Published: September 21, 2010
Genres: Fantasy, Short Stories, Young Adult
The Short, Sweet, and Spoiler-Free Blurb:
It's a question as old as time itself: which is better, the zombie or the unicorn? In this anthology, edited by Holly Black and Justine Larbalestier (unicorn and zombie, respectively), strong arguments are made for both sides in the form of short stories. Half of the stories portray the strengths--for good and evil--of unicorns and half show the good (and really, really bad-ass) side of zombies. Contributors include many bestselling teen authors, including Cassandra Clare, Libba Bray, Maureen Johnson, Meg Cabot, Scott Westerfeld, and Margo Lanagan. This anthology will have everyone asking: Team Zombie or Team Unicorn?
Reading Zombies vs. Unicorns taught me that short stories and I don’t get along. At all. Or maybe reading too many short stories in a row is bad for my mental health. It took me a long time to get the characters and the world straight in my mind (and that applies when I read anything) so by the time I’ve finally figured it out for each of these the story was over! Because they were short! It was very frustrating and made me feel like I wasn’t making much progress. It took me an insane 6 weeks (!) to read all these short stories even counting the fact that I skipped or skimmed most of the zombie stories. Lesson learned – I will take short stories one at a time and then move on to something longer. Never again will I read so many in a row. I think my brain melted.

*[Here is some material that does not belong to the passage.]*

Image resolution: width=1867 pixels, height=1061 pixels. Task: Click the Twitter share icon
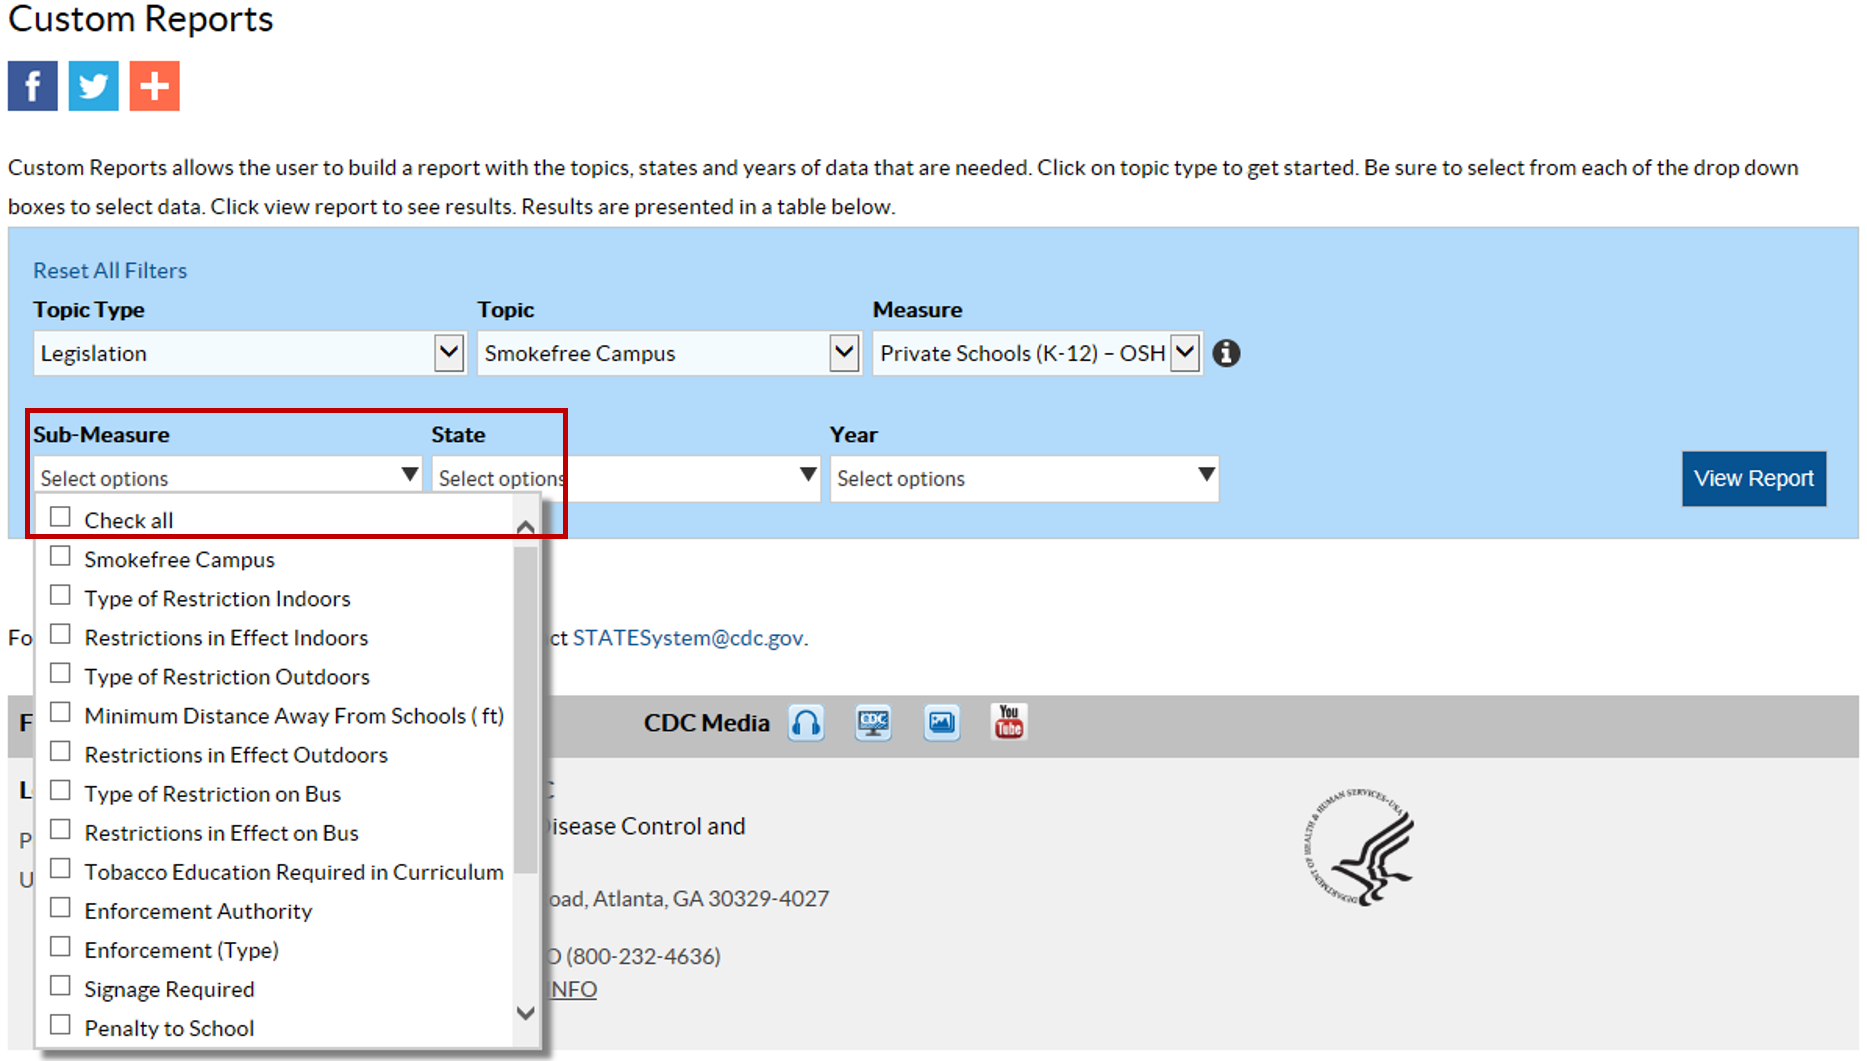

That being said, I did enjoy seeing some of my favorite authors do interesting things with the short story format. Short stories have the ability to be a little more edgy since they don’t last too long. Something that would tire you in a novel is fascinating in a short story. I loved the unique mythologies and origin stories that the authors came up with for the zombies and unicorns.
Here’s my thoughts on a few of the short stories that stood out to me.
The Highest Justice by Garth Nix was a zombie story that had a setup similar to Twilight. This boy loves this other boy but he also wants to eat him. I didn’t finish this one because I found it too vulgar and gross for my taste with a cheesy villain on top.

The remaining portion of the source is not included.